HISTOIRE DU CHAMPAGNE : XXe siècle : Prospérité
 la fin de la guerre, le commerce du champagne est dans une situation critique. S'il a maintenu le moral des combattants, il lui faut désormais soutenir celui des Champenois eux-mêmes. Certes, le 10 mai 1947, à l'assemblée de printemps de l' A.V.C., René Chayoux, président du Négoce, peut dire, approuvé par Henri Macquart, président du Vignoble : «Au sortir d'une terrible tourmente, la situation en Champagne est relativement heureuse. Nos vignobles n'ont pas souffert de la guerre comme nous pouvions le craindre. Une sage politique de restriction des prix et des quantités vendues a maintenu des stocks encore importants et la bonne réputation de la Champagne au point de vue prix et qualité.» Mais en 1945, dans le vignoble, bien des hommes ne sont pas revenus, les rendements moyens se sont abaissés à 32 hectolitres à l'hectare, beaucoup de travaux ont été différés pendant cinq ans et sont à entreprendre sans tarder si on veut que la vigne retrouve sa prospérité d'avant la guerre. Quant aux négociants, ils ont aussi fort à faire pour restaurer et développer leurs entreprises.

   Petit à petit, cependant, les séquelles de la guerre disparaissent. À partir de 1954 va débuter pour le champagne une phase extraordinairement brillante, marquée par le développement des moyens de production et une intense expansion économique.

    En témoigne l'évolution dans le temps des expéditions par pays.

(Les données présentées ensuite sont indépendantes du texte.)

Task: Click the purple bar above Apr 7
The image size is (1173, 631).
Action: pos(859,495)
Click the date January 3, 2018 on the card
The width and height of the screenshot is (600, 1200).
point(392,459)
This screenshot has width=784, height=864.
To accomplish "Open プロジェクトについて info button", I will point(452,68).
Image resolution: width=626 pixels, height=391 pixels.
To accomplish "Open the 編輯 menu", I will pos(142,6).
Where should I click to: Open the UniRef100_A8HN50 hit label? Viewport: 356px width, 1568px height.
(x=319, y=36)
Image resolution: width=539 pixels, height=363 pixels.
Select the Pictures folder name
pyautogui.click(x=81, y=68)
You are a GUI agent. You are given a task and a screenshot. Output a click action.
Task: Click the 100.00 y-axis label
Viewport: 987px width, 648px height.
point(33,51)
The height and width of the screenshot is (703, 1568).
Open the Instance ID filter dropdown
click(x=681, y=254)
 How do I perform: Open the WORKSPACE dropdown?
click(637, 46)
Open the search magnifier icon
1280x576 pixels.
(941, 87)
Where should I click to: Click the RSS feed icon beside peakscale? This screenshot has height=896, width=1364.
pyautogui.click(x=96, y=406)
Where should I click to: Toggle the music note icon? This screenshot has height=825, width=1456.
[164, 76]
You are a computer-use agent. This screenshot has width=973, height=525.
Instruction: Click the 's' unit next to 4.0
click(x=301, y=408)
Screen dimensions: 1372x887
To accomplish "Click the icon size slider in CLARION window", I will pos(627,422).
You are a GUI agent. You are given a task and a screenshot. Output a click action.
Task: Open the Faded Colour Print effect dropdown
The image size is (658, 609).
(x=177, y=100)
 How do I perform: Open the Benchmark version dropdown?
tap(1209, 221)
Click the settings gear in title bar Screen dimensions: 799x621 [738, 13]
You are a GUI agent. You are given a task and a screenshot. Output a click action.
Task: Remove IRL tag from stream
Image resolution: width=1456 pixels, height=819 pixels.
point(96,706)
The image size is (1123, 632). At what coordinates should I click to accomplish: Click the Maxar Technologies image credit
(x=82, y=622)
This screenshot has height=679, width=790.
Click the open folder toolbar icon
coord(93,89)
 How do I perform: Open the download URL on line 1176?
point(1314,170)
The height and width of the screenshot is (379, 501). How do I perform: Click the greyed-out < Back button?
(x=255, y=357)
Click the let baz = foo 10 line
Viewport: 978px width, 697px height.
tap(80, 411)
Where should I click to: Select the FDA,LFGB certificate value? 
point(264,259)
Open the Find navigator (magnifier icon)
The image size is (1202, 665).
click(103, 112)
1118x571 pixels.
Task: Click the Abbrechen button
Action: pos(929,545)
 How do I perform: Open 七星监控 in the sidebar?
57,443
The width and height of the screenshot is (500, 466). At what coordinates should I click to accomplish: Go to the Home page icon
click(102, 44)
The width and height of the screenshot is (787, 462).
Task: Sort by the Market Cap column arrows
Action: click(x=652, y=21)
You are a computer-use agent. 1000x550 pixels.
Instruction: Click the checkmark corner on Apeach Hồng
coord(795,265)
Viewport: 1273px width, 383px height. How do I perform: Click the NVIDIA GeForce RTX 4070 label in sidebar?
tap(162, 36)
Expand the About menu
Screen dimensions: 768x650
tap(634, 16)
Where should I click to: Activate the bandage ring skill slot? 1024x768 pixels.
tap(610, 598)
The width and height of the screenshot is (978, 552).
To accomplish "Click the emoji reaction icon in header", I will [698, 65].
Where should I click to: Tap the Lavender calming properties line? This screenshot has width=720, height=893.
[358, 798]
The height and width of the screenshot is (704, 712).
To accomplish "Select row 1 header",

   Cette évolution appelle certains commentaires. Entre la fin des hostilités et 1953 les expéditions restent grosso modo aux chiffres de 1938, c'est-à-dire autour de 30 millions de bouteilles par an, avec une pointe de 35 millions en 1951. Les caves des acheteurs se sont regarnies après la guerre mais les stocks des producteurs ne sont pas encore recomplétés et la conjoncture est hésitante. À partir de 1954, les professions pouvant désormais évoluer dans un climat de saine coopération grâce à l'organisation interprofessionnelle, l'esprit de compétition s'empare des producteurs, négociants, récoltants-manipulants et coopératives, dont les efforts conjugués vont, en un quart de siècle, multiplier par six les ventes de champagne, ce qui est considérable pour un produit d'un prix relativement élevé, utile et agréable sans aucun doute, mais qui n'est pas de première nécessité.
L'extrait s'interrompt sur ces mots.